Text to read
+ + + +

Enna now claims that Hennings has conned him into signing a contract in German, which he did not understand properly. Enna backs out in a very abrupt manner, although Hennings, until now, had taken care of all of his financial interests. In an official document via notary public, Enna deprives his publisher of all rights to publish or negotiate the performance of any of his operas. He does not waste time with idle threats but posts the complete orchestral score of Kleopatra to Breitkopf & Härtel – a clear escalation of the situation.
Of course, the conflict reaches the newspapers. The librettist Christiansen is among those who are dumbfounded by Enna’s behaviour and writes to the composer: ‘In my opinion, your behaviour towards Mr Hennings is of such a nature that I regret ever having embarked on any collaboration with you, and had I any legal possibility, I would demand that you return my text to Kleopatra at once.’
The letter from Einar Christiansen is published, and the conflict gets to a point where lawyers and a lawsuit seem to be the solution. The press revel in the conflict; Copenhagen becomes such a stressful place for Enna that he flees to Germany to get away from it all. Hennings’s next move is to publish the piano score of Kleopatra in the version he had received from Enna some months before, announcing that this is the ‘composer’s original, complete and finalized work, entrusted to me.’
Enna sues Hennings for unlawful publication, and lambasts Hennings’s edition as ‘worthless, as it is altogether incorrect’. A German court order prevents Breitkopf & Härtel from publishing Kleopatra after a complaint from Hennings’s lawyers. Enna’s answer to Hennings’s edition is a piano score with Danish and German text, printed by one of Hennings’s competitors, the music publisher Wilhelm Hansen. But Enna has not obtained permission from Christiansen, so even this edition is followed by legal actions – this time from the librettist.

+ + + +

Set problem a
Copy the rows from the line with "You are a computer-use" up to and including the line with "pos(1247,33)", and leave the pictures out of your answer.

+ + + +

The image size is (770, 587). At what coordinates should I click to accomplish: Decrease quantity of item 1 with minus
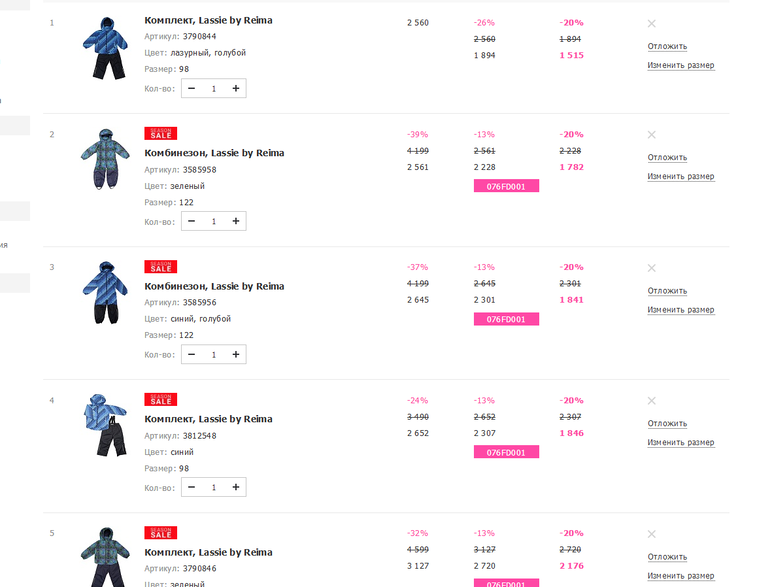[192, 89]
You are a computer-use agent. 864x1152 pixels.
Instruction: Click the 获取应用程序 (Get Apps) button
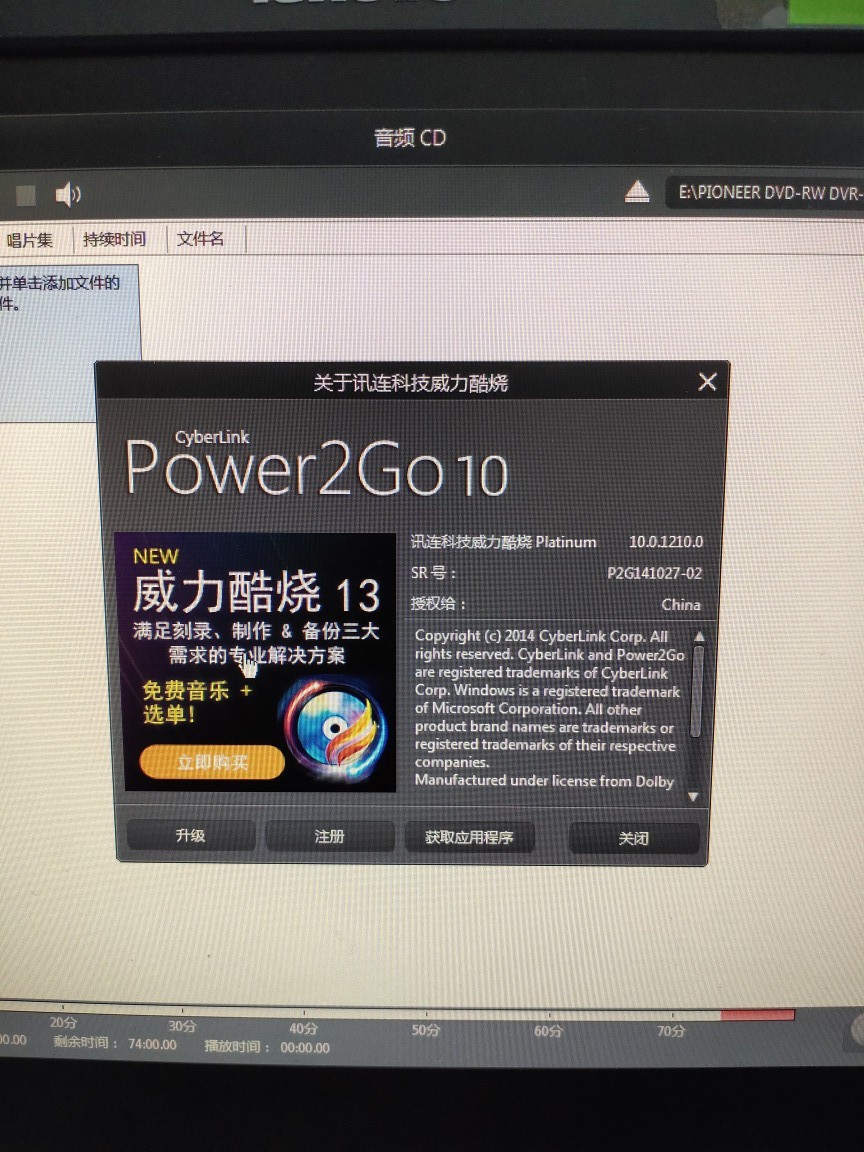[469, 836]
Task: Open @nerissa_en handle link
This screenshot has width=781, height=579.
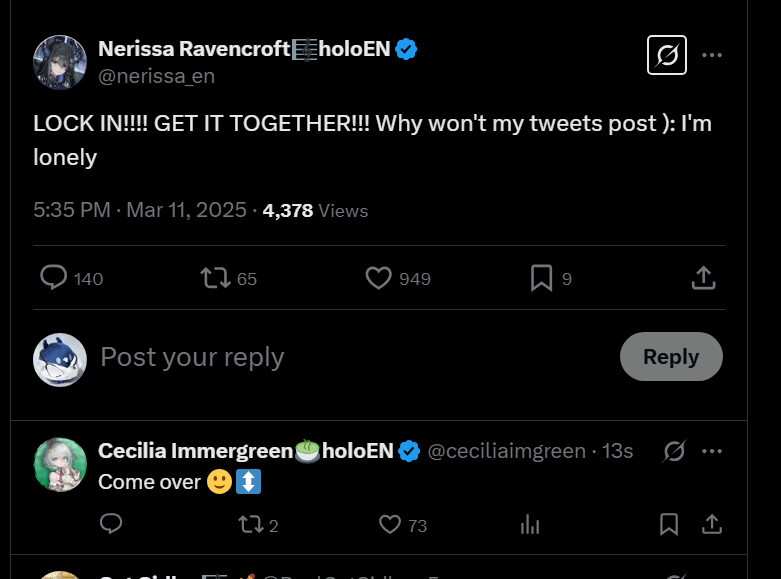Action: tap(156, 76)
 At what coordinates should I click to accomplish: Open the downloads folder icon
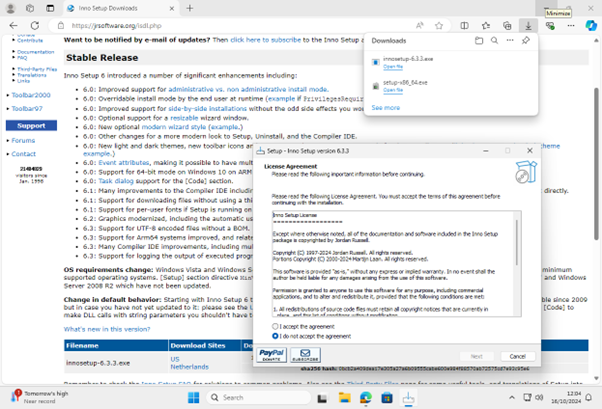(479, 41)
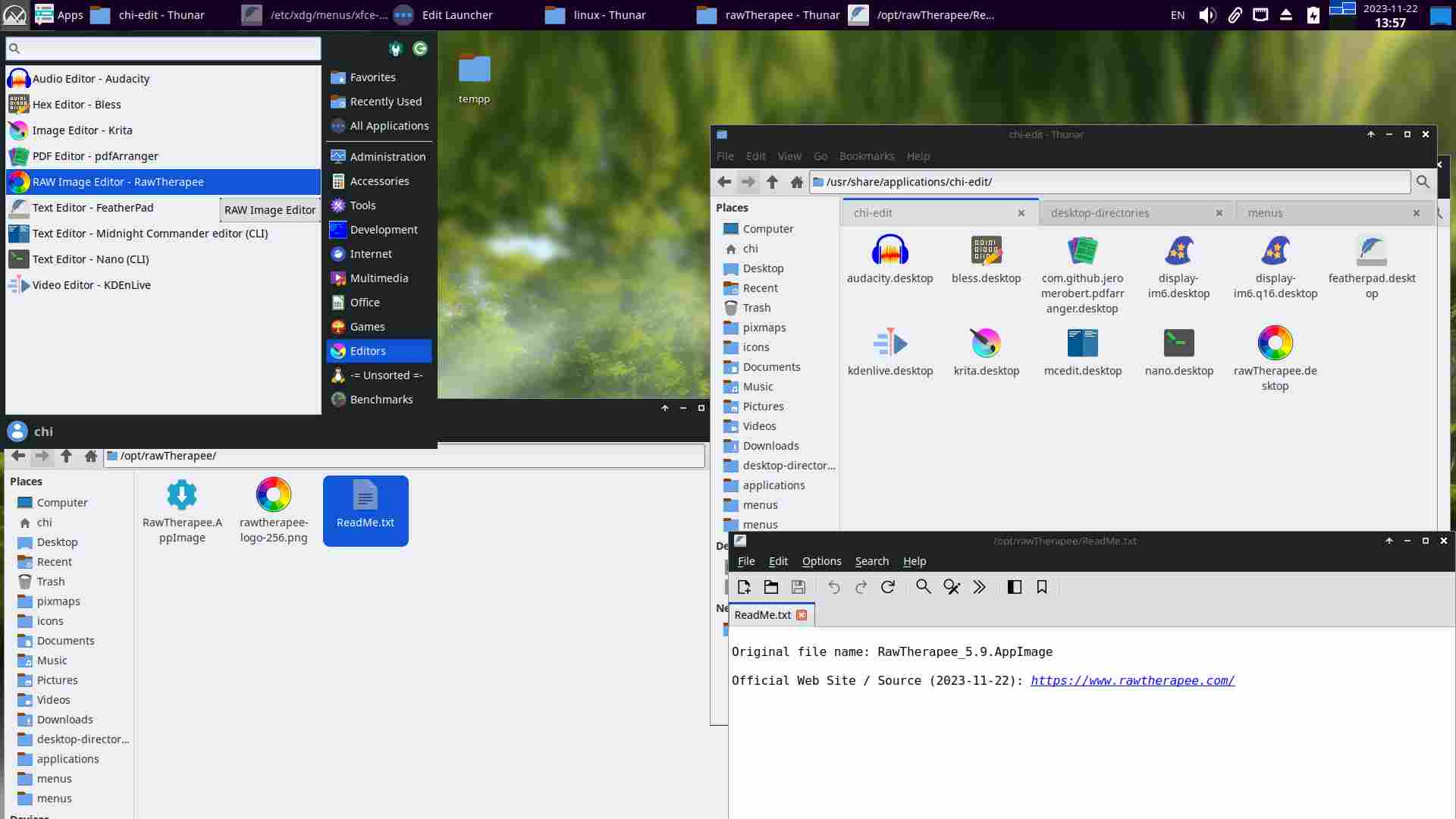
Task: Click the Replace icon in FeatherPad toolbar
Action: tap(951, 587)
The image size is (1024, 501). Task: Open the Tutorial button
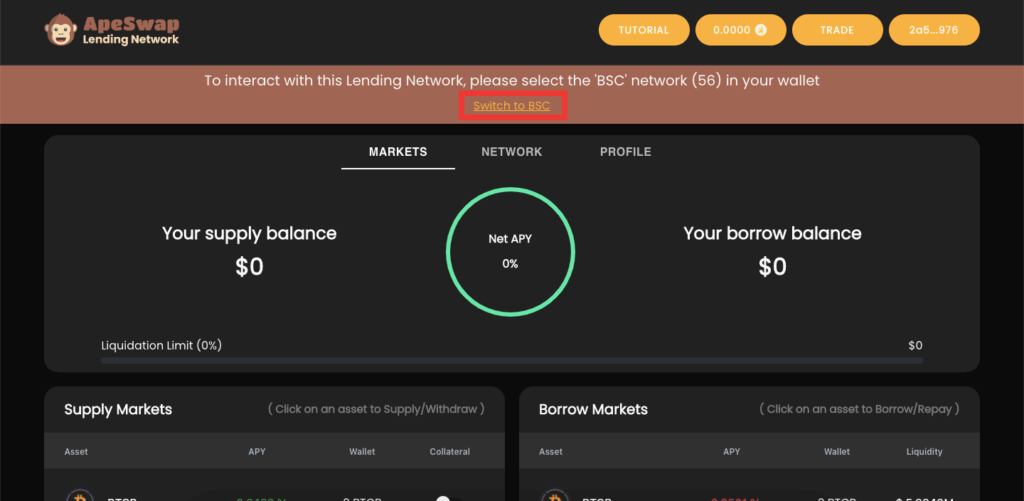643,30
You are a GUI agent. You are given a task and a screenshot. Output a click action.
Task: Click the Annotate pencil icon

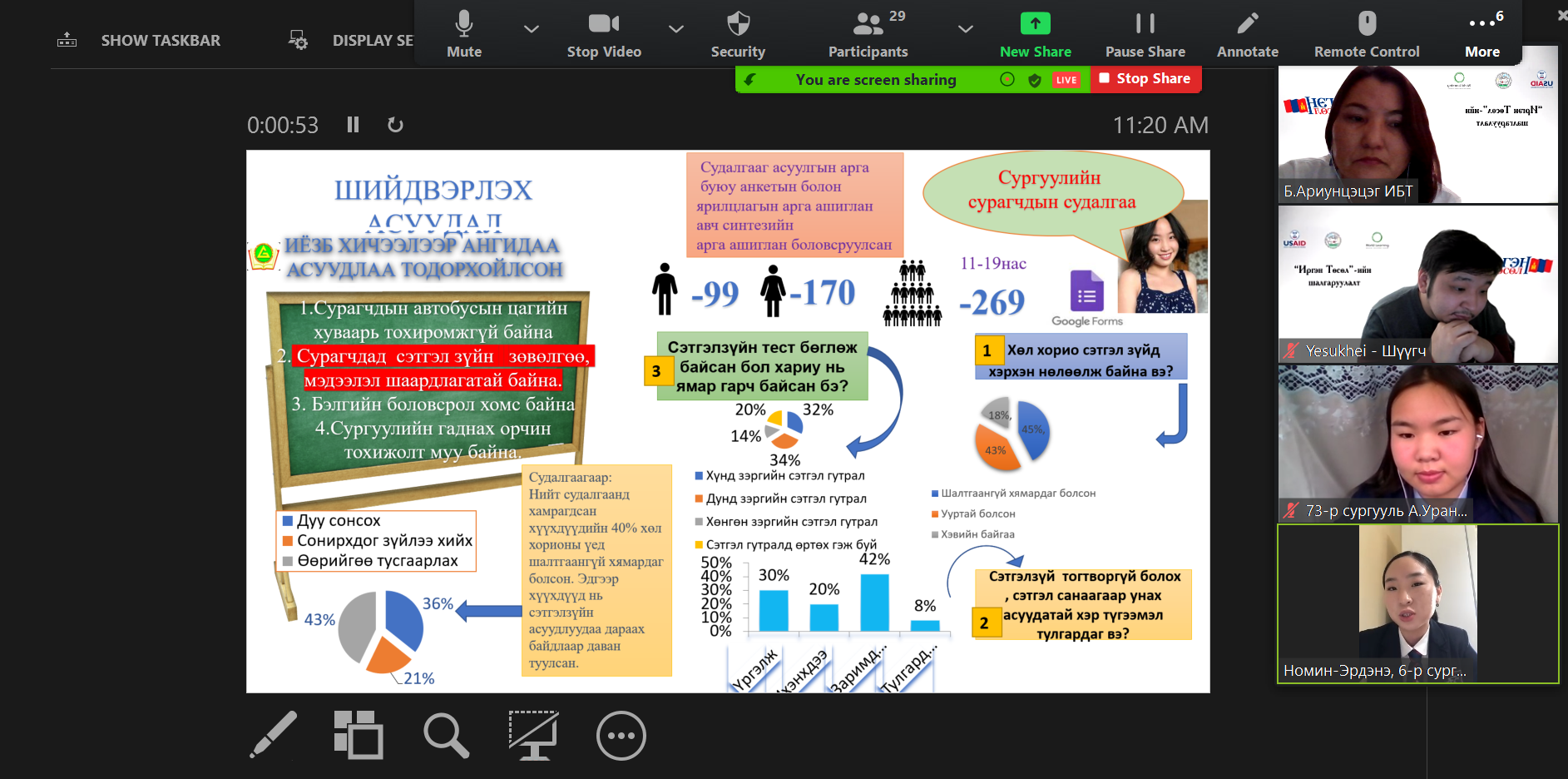pos(1247,33)
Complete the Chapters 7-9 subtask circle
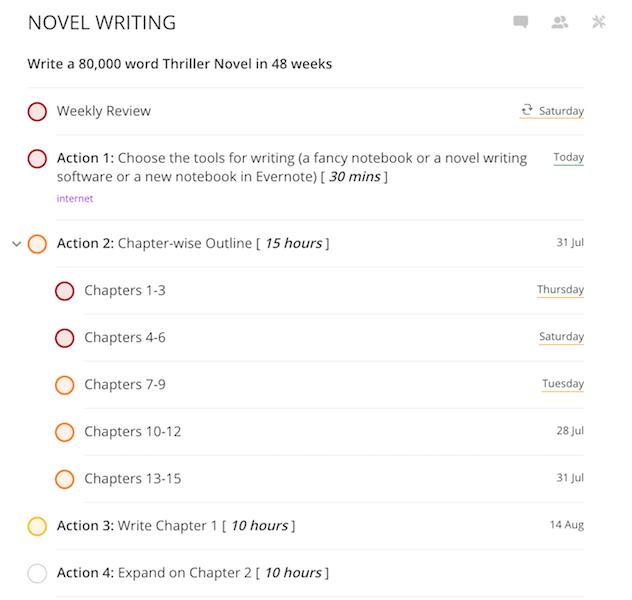The image size is (632, 600). point(64,385)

+ + + +

Set problem b
List every music publisher named in the passage about the Kleopatra dispute.

Right answer a
You are a computer-use agent. 864x1152 pixels.
Instruction: Click the 获取应用程序 (Get Apps) button
[469, 836]
Task: Open @nerissa_en handle link
This screenshot has width=781, height=579.
Action: tap(156, 76)
 At what coordinates should I click to accomplish: Open the downloads folder icon
(479, 41)
Task: Click the Replace icon in FeatherPad toolbar
Action: tap(951, 587)
The image size is (1024, 501). Task: Open the Tutorial button
643,30
You are a GUI agent. You are given a task and a screenshot. Output a click action.
Task: Click the Annotate pencil icon

pos(1247,33)

Right answer b
- Hennings
- Breitkopf & Härtel
- Wilhelm Hansen